Stored records
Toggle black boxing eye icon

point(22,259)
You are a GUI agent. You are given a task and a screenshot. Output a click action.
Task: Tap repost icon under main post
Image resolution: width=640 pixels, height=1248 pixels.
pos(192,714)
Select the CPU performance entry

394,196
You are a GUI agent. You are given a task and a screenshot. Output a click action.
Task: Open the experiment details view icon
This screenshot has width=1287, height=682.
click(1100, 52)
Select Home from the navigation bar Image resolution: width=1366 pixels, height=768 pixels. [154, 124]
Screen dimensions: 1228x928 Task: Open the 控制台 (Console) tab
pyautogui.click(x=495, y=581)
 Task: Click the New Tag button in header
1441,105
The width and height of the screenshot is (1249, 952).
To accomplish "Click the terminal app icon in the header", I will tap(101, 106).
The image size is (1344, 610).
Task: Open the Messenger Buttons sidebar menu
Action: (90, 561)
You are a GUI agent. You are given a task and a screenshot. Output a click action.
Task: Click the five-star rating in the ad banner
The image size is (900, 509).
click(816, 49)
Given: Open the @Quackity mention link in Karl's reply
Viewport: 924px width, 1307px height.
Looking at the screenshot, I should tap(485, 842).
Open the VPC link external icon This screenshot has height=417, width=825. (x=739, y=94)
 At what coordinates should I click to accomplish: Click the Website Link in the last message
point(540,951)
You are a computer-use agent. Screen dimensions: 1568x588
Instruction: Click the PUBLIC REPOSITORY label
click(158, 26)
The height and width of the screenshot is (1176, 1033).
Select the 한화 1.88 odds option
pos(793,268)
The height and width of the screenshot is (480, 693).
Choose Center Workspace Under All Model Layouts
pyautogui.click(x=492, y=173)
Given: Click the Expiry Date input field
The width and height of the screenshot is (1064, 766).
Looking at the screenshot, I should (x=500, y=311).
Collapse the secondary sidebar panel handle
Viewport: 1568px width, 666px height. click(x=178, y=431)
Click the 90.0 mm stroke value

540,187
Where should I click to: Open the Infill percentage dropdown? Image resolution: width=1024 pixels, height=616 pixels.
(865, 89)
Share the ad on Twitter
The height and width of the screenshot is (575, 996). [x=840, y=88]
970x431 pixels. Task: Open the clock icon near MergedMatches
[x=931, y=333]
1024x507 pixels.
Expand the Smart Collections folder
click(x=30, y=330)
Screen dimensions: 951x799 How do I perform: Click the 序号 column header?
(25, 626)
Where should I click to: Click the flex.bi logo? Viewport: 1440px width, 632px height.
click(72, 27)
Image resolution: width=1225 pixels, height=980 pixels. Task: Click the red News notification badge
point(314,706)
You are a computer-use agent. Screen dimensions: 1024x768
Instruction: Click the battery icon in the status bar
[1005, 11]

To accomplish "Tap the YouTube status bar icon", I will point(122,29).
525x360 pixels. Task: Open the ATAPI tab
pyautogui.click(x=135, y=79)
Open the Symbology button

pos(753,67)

*Work instructions:*
Using the records above, find and show each line with the string "computer".

*Result for this exercise:*
You are a computer-use agent. Screen dimensions: 1568x588
You are a computer-use agent. Screen dimensions: 1024x768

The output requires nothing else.